En cause : la Ville de Mons, ayant élu domicile chez Me Philippe CASTIAUX, avocat, avenue Baudouin de Constantinople 2 7000 Mons,

contre :

la Région wallonne, représentée par son Gouvernement, ayant élu domicile chez Me Bénédicte HENDRICKX, avocat, rue de Nieuwenhove 14 A 1180 Bruxelles.
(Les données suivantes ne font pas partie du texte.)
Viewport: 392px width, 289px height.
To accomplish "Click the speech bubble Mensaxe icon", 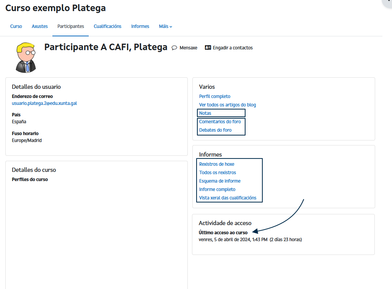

------------------------------------------------------------------------------------------------------ I. Objet de la requête

Par une requête introduite le 5 décembre 2016, la ville de Mons demande l'annulation de l'arrêté du Ministre ayant l'urbanisme et l'aménagement du territoire dans ses attributions, pris en date du 4 octobre 2016, octroyant un permis unique à la société anonyme (S.A.) AANNEMINGEN BOSSCHAERT et ayant pour objet la construction et l'exploitation d'un centre de regroupement et de tri de déchets inertes, de construction et de démolition provenant principalement des chantiers de travaux publics et privés dans un établissement situé rue de Baudour (quai du Large, 1) nº 50 à Ghlin (Mons).

II. Procédure

Par une requête introduite le 23 janvier 2017, la S.A. AANNEMINGEN BOSSCHAERT a demandé à être reçue en qualité de partie intervenante.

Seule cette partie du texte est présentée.